(Items from a data source)

- - - - - - -

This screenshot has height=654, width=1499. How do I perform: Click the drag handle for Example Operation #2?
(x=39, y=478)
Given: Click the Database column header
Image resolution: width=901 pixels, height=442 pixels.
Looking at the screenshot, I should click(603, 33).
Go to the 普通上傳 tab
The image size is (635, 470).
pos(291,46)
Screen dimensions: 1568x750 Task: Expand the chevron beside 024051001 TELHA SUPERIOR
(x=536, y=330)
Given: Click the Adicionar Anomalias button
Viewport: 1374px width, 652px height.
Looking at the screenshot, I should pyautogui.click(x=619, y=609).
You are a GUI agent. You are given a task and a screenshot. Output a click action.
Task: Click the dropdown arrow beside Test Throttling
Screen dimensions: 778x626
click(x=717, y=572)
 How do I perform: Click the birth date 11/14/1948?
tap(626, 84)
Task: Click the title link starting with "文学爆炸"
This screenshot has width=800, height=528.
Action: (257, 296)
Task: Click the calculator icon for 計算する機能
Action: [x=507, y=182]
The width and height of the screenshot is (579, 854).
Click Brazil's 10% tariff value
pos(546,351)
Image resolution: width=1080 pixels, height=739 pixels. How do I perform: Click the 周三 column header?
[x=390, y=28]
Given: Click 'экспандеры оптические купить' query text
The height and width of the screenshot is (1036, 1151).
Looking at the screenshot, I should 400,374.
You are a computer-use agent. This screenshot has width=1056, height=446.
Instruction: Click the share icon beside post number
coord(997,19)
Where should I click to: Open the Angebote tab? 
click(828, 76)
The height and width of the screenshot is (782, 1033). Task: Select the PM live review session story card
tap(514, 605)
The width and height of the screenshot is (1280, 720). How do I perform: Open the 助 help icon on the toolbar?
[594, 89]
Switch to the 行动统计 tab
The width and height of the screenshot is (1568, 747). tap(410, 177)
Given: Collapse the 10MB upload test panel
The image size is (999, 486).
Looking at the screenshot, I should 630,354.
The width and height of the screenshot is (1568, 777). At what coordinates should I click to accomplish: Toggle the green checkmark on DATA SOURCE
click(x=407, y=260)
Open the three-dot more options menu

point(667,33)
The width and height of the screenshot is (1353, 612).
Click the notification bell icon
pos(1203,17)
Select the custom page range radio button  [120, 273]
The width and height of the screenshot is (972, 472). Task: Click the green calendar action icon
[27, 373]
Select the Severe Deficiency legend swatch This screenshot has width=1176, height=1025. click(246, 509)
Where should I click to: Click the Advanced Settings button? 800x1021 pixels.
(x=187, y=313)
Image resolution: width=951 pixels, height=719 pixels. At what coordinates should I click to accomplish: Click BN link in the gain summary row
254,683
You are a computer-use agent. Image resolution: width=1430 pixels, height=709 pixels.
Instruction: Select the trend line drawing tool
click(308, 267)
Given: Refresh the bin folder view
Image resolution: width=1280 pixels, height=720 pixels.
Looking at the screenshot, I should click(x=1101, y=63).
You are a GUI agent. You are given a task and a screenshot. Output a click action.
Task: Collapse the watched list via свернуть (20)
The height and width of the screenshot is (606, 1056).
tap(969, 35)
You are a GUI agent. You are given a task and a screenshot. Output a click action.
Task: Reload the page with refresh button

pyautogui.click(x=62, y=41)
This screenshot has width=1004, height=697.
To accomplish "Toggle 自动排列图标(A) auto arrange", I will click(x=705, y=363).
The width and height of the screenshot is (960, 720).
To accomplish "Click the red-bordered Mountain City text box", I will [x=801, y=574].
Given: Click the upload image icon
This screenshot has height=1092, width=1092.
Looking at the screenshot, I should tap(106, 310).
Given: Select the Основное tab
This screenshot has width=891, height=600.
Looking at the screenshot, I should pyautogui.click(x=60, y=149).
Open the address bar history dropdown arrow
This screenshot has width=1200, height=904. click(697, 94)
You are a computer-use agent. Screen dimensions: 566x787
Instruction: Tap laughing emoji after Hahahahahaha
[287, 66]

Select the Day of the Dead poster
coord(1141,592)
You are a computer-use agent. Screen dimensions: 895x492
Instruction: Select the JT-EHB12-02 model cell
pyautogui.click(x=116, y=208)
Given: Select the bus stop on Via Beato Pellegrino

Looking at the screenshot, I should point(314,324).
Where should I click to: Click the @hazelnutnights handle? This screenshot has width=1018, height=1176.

- - - - - - -

REQUIREMENT | Transcribe the lines above between the line holding "Image resolution: width=951" and the line holding "You are a computer-use agent. Screen dimensions: 895x492", inclusive, exactly as they stand and with nothing added.

SOLUTION |
Image resolution: width=951 pixels, height=719 pixels. At what coordinates should I click to accomplish: Click BN link in the gain summary row
254,683
You are a computer-use agent. Image resolution: width=1430 pixels, height=709 pixels.
Instruction: Select the trend line drawing tool
click(308, 267)
Given: Refresh the bin folder view
Image resolution: width=1280 pixels, height=720 pixels.
Looking at the screenshot, I should click(x=1101, y=63).
You are a GUI agent. You are given a task and a screenshot. Output a click action.
Task: Collapse the watched list via свернуть (20)
The height and width of the screenshot is (606, 1056).
tap(969, 35)
You are a GUI agent. You are given a task and a screenshot. Output a click action.
Task: Reload the page with refresh button

pyautogui.click(x=62, y=41)
This screenshot has width=1004, height=697.
To accomplish "Toggle 自动排列图标(A) auto arrange", I will click(x=705, y=363).
The width and height of the screenshot is (960, 720).
To accomplish "Click the red-bordered Mountain City text box", I will [x=801, y=574].
Given: Click the upload image icon
This screenshot has height=1092, width=1092.
Looking at the screenshot, I should tap(106, 310).
Given: Select the Основное tab
This screenshot has width=891, height=600.
Looking at the screenshot, I should pyautogui.click(x=60, y=149).
Open the address bar history dropdown arrow
This screenshot has width=1200, height=904. click(697, 94)
You are a computer-use agent. Screen dimensions: 566x787
Instruction: Tap laughing emoji after Hahahahahaha
[287, 66]

Select the Day of the Dead poster
coord(1141,592)
You are a computer-use agent. Screen dimensions: 895x492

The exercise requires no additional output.